Pilo Albertelli (Parma, 30 settembre 1907 – Roma, 24 marzo 1944) è stato un partigiano italiano, vittima dell'eccidio delle Fosse Ardeatine, medaglia d'oro al valor militare alla memoria.
La sua famiglia, originaria di Parma, era molto nota nella città emiliana. Figlio di Guido (1867-1938), ingegnere e deputato socialista riformista, e di Angela Gabrielli, suoi fratelli erano Nullo (1900-1968), valente ingegnere e collaboratore del padre in diversi progetti, e Ippolito Nievo (1901-1938), celebre violoncellista.

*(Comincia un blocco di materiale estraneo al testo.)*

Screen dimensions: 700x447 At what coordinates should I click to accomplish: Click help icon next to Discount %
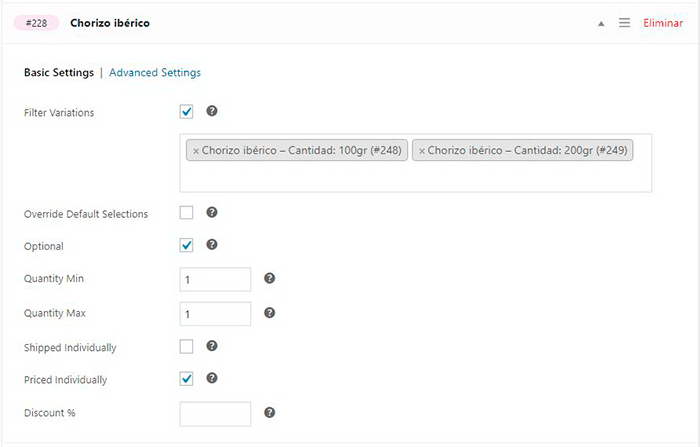[x=269, y=412]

Nei primi anni del ventennio fascista il padre sfuggì a stento ad un attentato tesogli da squadristi parmensi, durante il quale la sua casa in via Saffi angolo via Dalmazia e lo studio di Borgo Tommasini a Parma furono distrutti, e conseguentemente fu costretto a trasferirsi con la famiglia a Roma.
Convinto antifascista come suo padre, ma a differenza del genitore schierato su posizioni liberali e non socialiste, Pilo a Roma frequentò la facoltà di Lettere e Filosofia, guadagnandosi addirittura la stima del "filosofo del regime", Giovanni Gentile. Fu proprio durante gli anni dell'università che l'Albertelli dovette fare i conti con la repressione fascista. Riconosciuto capo di un'organizzazione antifascista tra gli studenti fu arrestato nel 1928 e condannato a cinque anni di confino, anche se poi la pena fu commutata in una più morbida vigilanza speciale, grazie all'intercessione del senatore Vittorio Scialoja.
Dopo aver conseguita la laurea in Lettere e Filosofia, Pilo Albertelli divenne docente di storia e filosofia nel liceo classico "Umberto I" di Roma (oggi intitolato al suo nome) e portò significativi contributi alla conoscenza del movimento eleatico, fra cui il suo articolo La dottrina parmenidea dell'essere e il suo saggio monografico Gli Eleati: testimonianze e frammenti. Fu docente a Livorno, al Liceo-Ginnasio "Niccolini e Guerrazzi!, dal 1932 al 1935.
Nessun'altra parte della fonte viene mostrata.